TASK REQUIREMENTS – Return each line of the listing in which the word "Switch" appears.

STUDY MATERIAL –
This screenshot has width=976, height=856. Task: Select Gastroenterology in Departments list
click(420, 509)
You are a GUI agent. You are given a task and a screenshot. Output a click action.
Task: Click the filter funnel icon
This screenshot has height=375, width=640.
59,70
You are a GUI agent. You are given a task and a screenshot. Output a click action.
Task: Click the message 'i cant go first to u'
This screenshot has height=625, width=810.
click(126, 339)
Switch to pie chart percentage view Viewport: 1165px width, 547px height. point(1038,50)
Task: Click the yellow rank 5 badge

---

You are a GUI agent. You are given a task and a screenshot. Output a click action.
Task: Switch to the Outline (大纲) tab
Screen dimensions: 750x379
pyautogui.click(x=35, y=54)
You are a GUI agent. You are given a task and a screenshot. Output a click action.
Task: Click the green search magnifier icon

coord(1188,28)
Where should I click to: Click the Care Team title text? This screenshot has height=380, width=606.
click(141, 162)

* * *

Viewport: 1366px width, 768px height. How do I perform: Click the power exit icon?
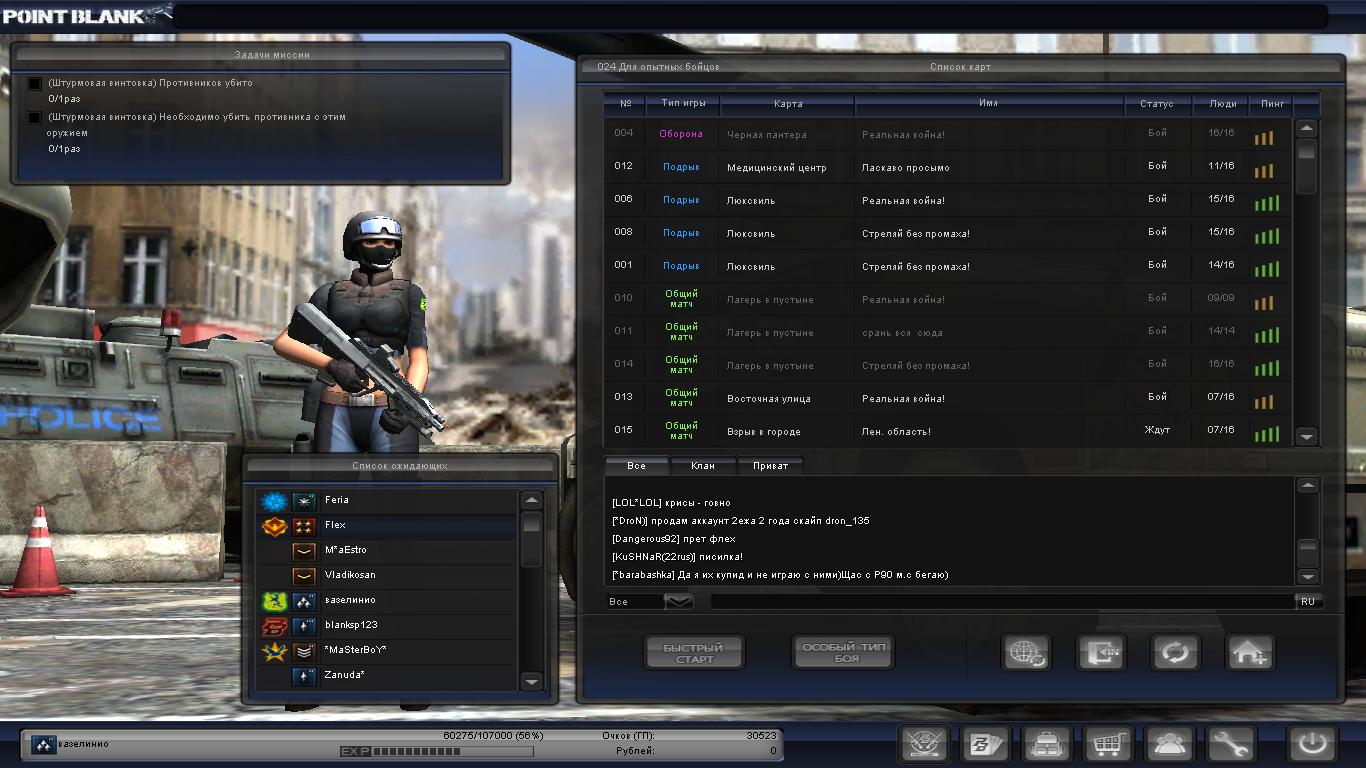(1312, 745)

EXERCISE RESPONSE –
Switch to pie chart percentage view Viewport: 1165px width, 547px height. point(1038,50)
Task: Switch to the Outline (大纲) tab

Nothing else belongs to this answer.